■ **What you need to do**
After locating the line that contains "Click the Selection" in the data below, set down exactly that line and each one after it through the line that contains "How do I perform: Open element Id 1.1 link?", and nothing more.

(Record set Opens)

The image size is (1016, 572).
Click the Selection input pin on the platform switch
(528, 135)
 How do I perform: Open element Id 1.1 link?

(Record set Closes)
(Record set Opens)

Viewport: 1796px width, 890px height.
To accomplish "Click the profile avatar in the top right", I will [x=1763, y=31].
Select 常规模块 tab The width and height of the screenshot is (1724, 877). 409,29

(Record set Closes)
(Record set Opens)

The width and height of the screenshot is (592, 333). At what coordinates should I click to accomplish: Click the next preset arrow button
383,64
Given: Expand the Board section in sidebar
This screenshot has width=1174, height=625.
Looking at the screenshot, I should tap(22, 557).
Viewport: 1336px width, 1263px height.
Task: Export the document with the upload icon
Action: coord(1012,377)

(Record set Closes)

■ **Output**
Click the Selection input pin on the platform switch
(528, 135)
 How do I perform: Open element Id 1.1 link?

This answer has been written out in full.